Volkswagen Group plans to link top executives' bonuses to environmental, social and governance (ESG) targets as the automaker seeks to bolster sustainability credentials that are increasingly relevant to investors.
VW will seek shareholder approval for the updated remuneration system at its annual general meeting next year, Chairman Hans Dieter Poetsch told Bloomberg News in an interview.
Executives' compensation includes the bonus, a fixed salary and a long-term incentive plan linked to share-price performance.

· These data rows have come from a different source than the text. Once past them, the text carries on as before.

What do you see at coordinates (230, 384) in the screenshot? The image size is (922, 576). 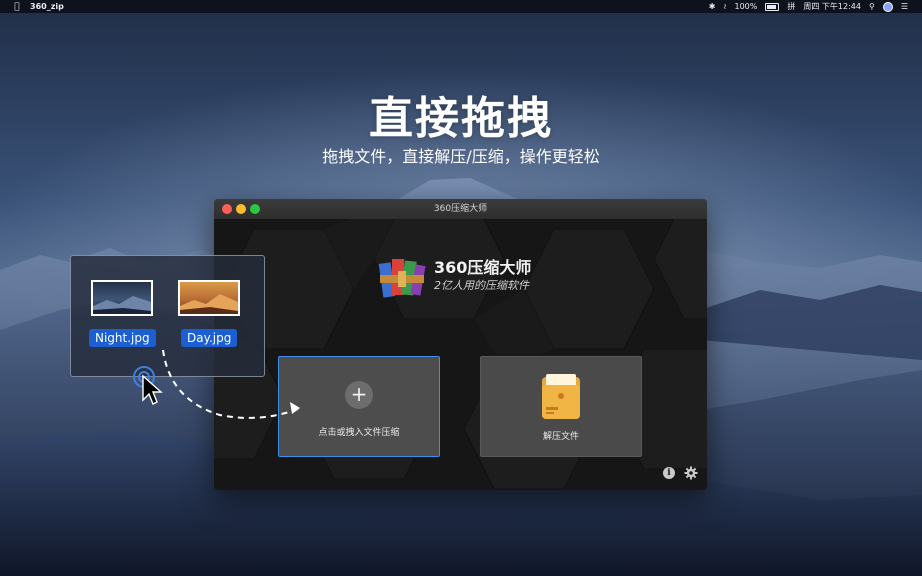 I see `drag-path-arrow` at bounding box center [230, 384].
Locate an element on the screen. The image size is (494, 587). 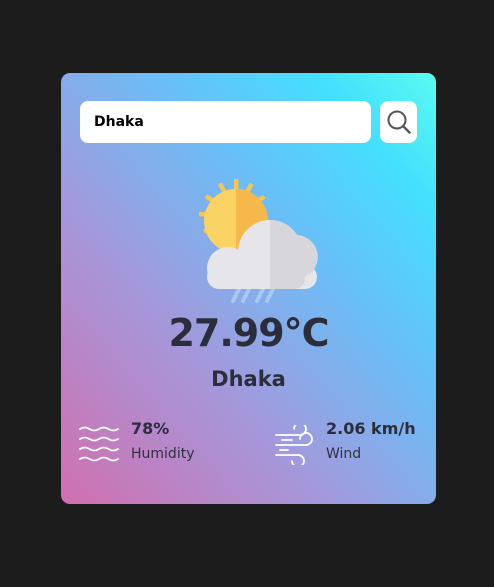
wind-detail: 2.06 km/h Wind is located at coordinates (345, 440).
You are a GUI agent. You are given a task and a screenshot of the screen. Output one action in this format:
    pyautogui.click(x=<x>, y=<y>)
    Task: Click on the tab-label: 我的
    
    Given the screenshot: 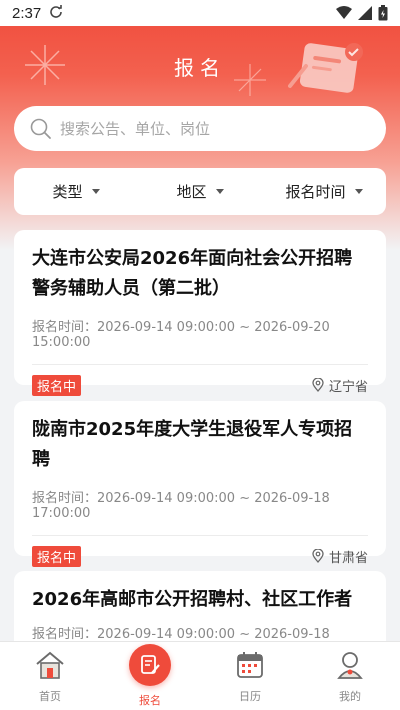 What is the action you would take?
    pyautogui.click(x=350, y=696)
    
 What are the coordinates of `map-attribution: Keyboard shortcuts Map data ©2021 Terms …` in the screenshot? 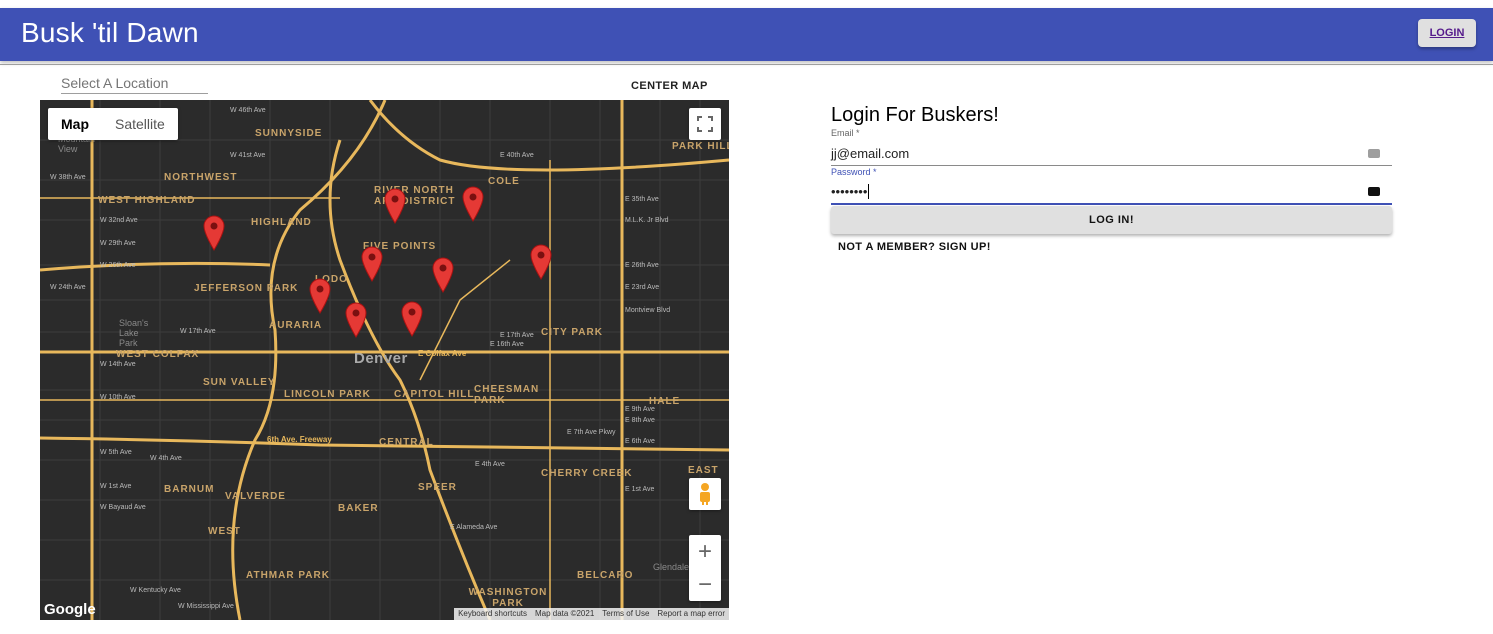 It's located at (592, 614).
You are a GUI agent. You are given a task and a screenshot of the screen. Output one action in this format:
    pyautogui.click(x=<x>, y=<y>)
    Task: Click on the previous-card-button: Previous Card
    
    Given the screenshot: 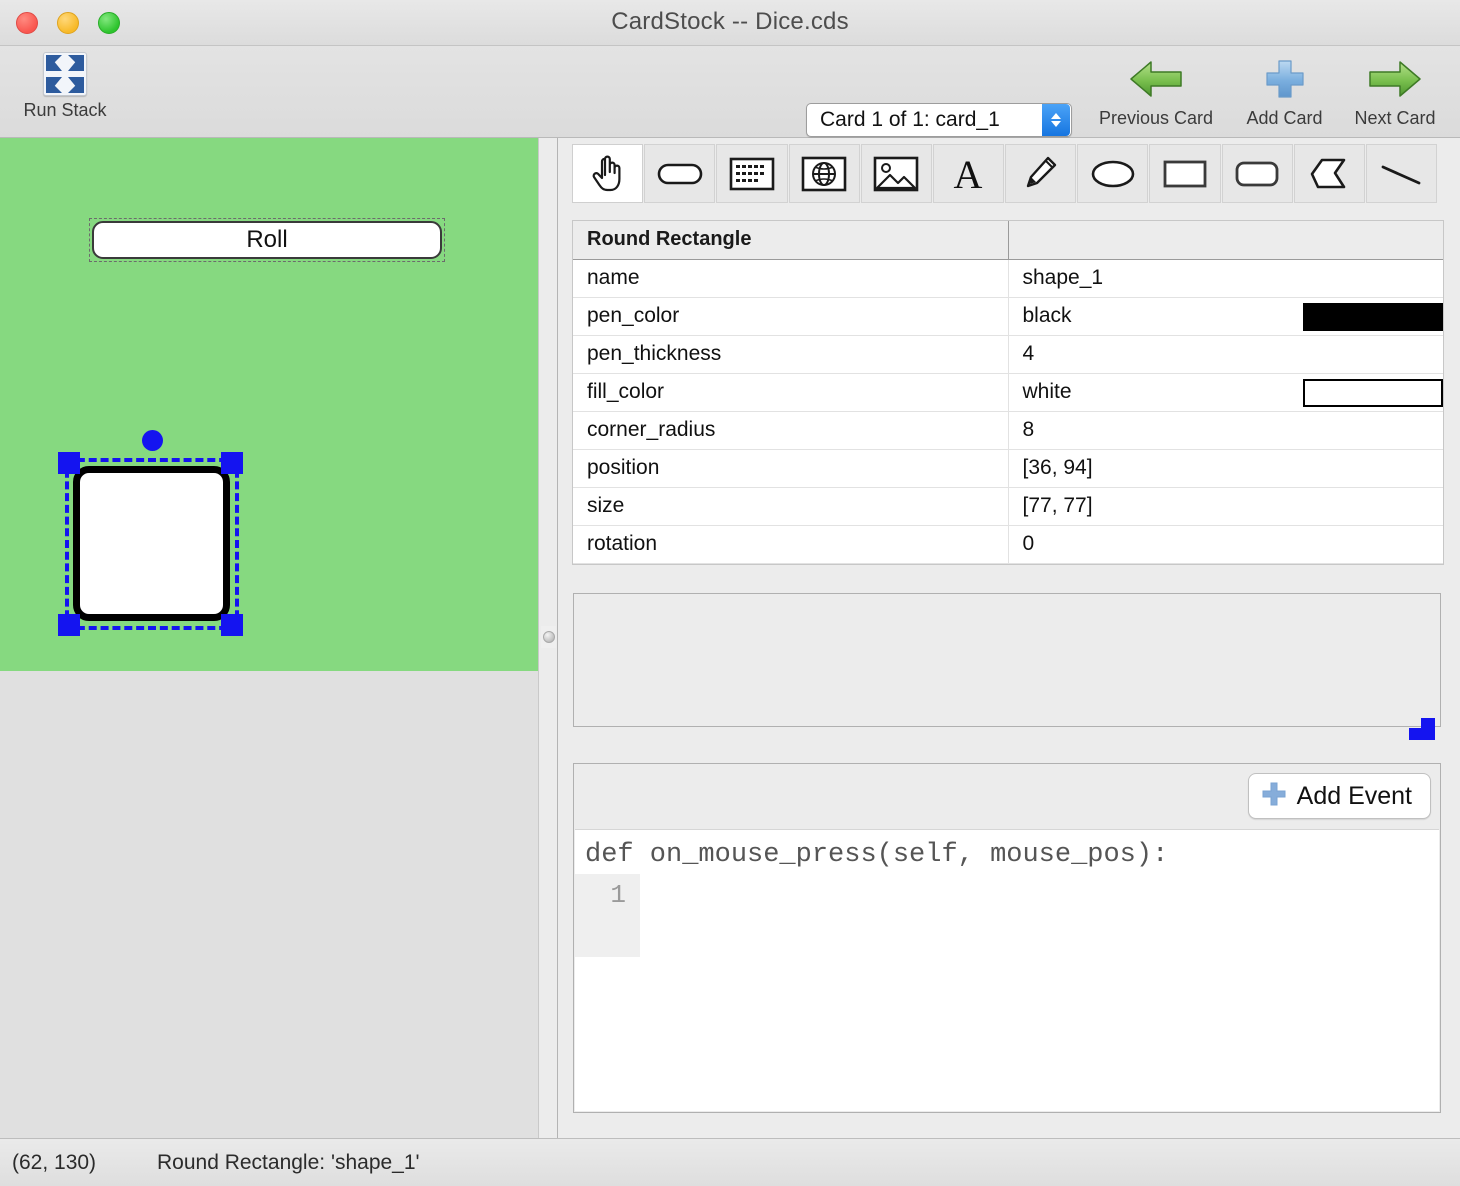 What is the action you would take?
    pyautogui.click(x=1156, y=92)
    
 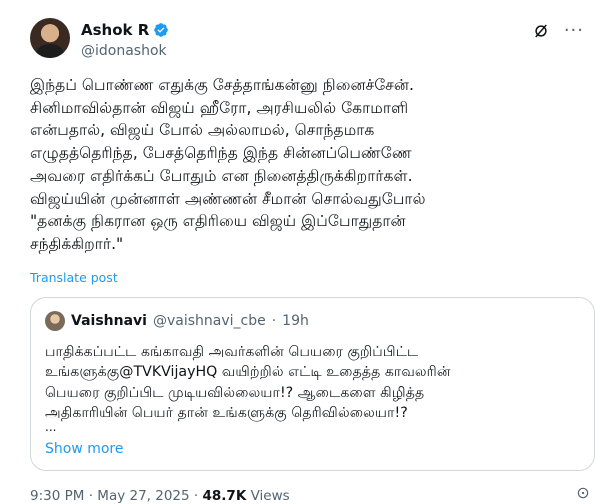 I want to click on quoted-author-avatar, so click(x=55, y=321).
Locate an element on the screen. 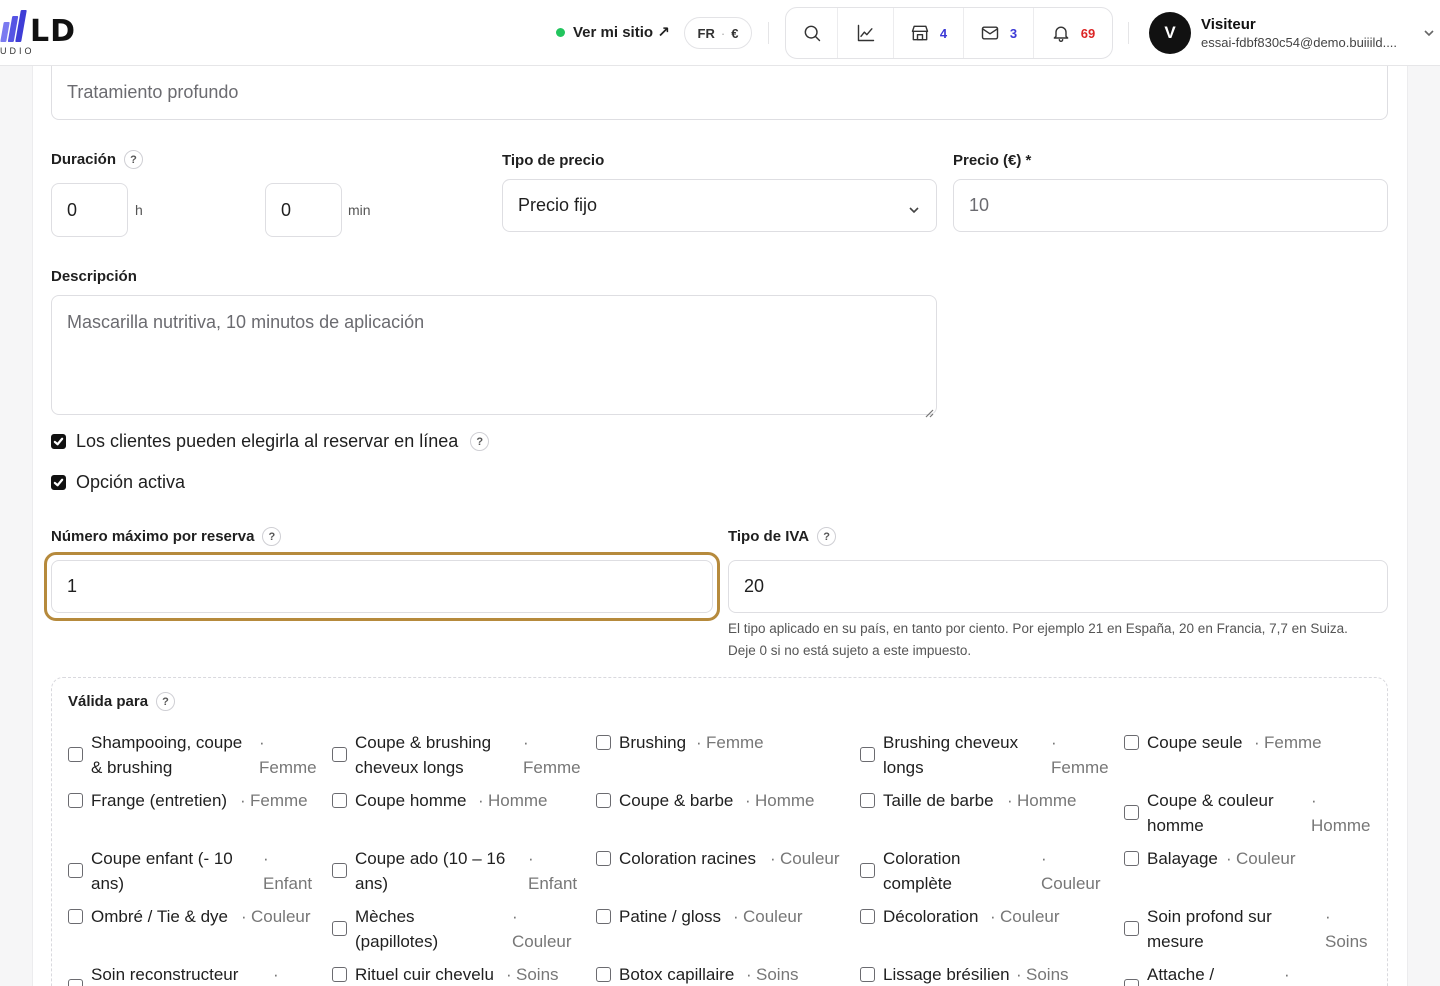  active-checkbox is located at coordinates (58, 482).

"Integrating ESG criteria into the bonus calculations for our management board offers concrete incentives to pursue the sustainability goals we have outlined," Poetsch said. The progress of ESG initiatives will be tracked via key metrics including internal decarbonization and diversity indices, he said.
The announcement comes as a growing number of financial companies, from banks to private-equity firms, attempt to retool their businesses and portfolios for a future largely free of fossil fuels.
While the move echoes similar steps by BMW and parts supplier Continental, the implications of the world's best-selling automaker stepping up its environmental efforts in particular are vast. The company has 125 factories in countries from Brazil to China and estimates its cars alone account for 1 percent of global carbon-dioxide emissions.
The group has pledged to become carbon-neutral by 2050 in a major strategy overhaul focused on building the industry's largest fleet of electric cars.
VW has added ESG targets to its strategic goals and calculates bonuses using a range of factors including the group's operating performance and, in the future, also ESG improvement. CEO Herbert Diess received a bonus of just over 3 million euros ($3.7 million) for last year, roughly twice as much as most management board members.
"The market is starting to view ESG performance as positively correlated with financial performance, and to think about ESG as an enhancer of investment returns rather than something requiring a trade-off," Richard Butters, an analyst at Aviva Investors, said in a report last month.
VW boosted its ESG efforts in the wake of the diesel-engine scandal that erupted five years ago when regulators uncovered widespread cheating on emissions tests.
Larry D. Thompson, who headed the U.S. government's prosecution of Enron, and in September completed a stint overseeing VW as part of a plea agreement with the Justice Department, said the company can be "a long-term and sustainable ethics, integrity and compliance success."